Illnesses transmitted by livestock are threatening several bighorn herds in the Western states. A lethal strain of pneumonia recently ravaged herds near the Old Dad Mountains in California, killing more than 100 wild sheep. In September, a yearling desert bighorn in one of Southern Nevada’s most productive herds tested positive for pneumonia, prompting the wildlife agency to delay some of its relocations.

But state wildlife agencies must contend with politics when it comes to livestock. If the only goal were the conservation of bighorn sheep, the ideal policy would be to limit the size and scope of domestic sheep farms.

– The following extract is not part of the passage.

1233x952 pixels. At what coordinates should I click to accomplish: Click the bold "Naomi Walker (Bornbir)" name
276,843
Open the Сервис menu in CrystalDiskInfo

But that is impractical, given the strong influence of the livestock industry in states such as Nevada.

To limit contact between domestic and wild sheep, the Utah chapter of the Wild Sheep Foundation has spent more than $4 million since 1994 to buy out domestic sheep farms on publicly owned land. Sheep farmers accepting these buyouts must either switch to raising cattle, which do not transmit disease to wild sheep, or retire their grazing rights to the land.

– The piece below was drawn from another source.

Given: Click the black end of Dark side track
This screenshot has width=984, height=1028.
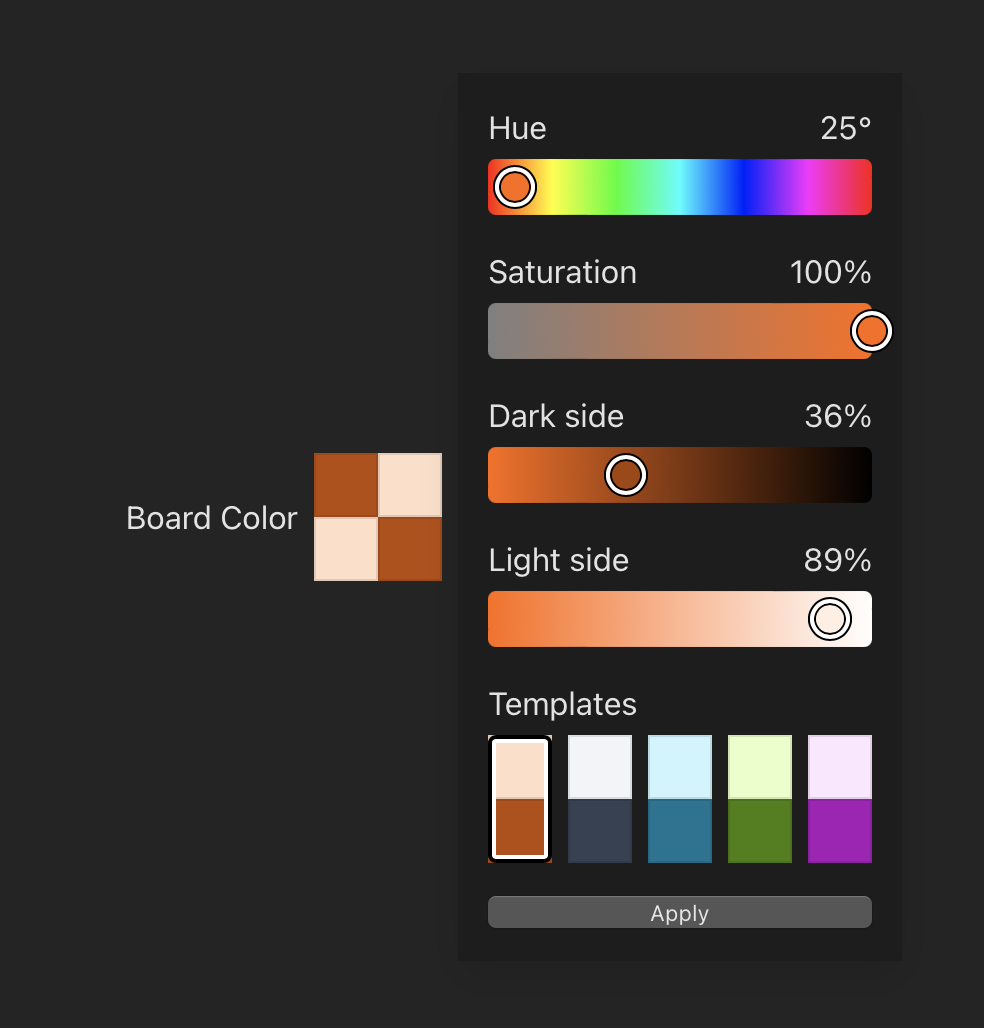Looking at the screenshot, I should (x=862, y=475).
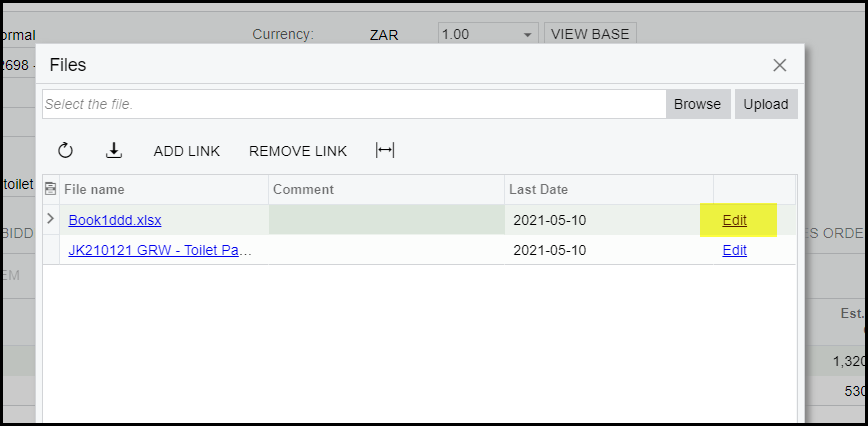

Surprisingly, many of the nonprofit groups that champion the conservation of bighorn sheep, including the Wild Sheep Foundation and the Fraternity of the Desert Bighorn, based in Las Vegas, are made up almost entirely of hunters. Hunting bighorn sheep and other big game is legal in Nevada and other Western states, but hunting opportunities are meted out carefully by state agencies based on annual population estimates.

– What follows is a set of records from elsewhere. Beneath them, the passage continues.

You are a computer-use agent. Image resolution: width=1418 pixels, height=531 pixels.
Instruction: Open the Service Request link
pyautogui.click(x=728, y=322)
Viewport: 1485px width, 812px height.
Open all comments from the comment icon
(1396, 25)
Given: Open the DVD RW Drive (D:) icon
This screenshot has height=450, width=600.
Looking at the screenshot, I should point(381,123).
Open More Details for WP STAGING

“It truly is hunters and fishermen that pay the cost of wildlife management,” Hurley said. “It’s a way that they can put something back into the resource that maybe they’ve hunted, maybe they haven’t, maybe they’d like to.”

Beyond financing buyouts of domestic sheep farms, hunting interest groups also sponsor habitat improvement projects and costly conservation efforts carried out by state agencies. An operation to relocate two dozen bighorns can cost $25,000 or more.

A large portion of state wildlife agencies’ budgets also comes from hunting revenue. About half of the financing for Nevada’s wildlife agency, for example, comes from federal taxes on equipment like rifles, ammunition, bows and arrows. Another third comes from the sale of hunting licenses in Nevada.

Although partnerships with hunters have made possible the conservation of bighorn sheep and other big-game species, some experts worry that such heavy reliance on hunters is unsustainable over the long term. If interest in hunting dwindles, these experts warn, conservation projects may need a broader base of financial and logistical support.

“What we need to do is get the public committed,” said Karen Layne, a member of the Nevada Board of Wildlife Commissioners. “It’s the general population’s wildlife, and that general population — the nonhunters — needs to be involved in this process, as well.”

But conservation advocates say there is “a lot of reason to be optimistic and hopeful,” as Hurley put it.

And after the desert bighorn capture in Nevada, there were 25 new reasons: ewes, lambs and rams loaded in a stock trailer bound for Utah. In a matter of hours, these wild sheep would be exploring the steep, craggy hillsides of their new home, helping restore the species to a landscape where it once flourished.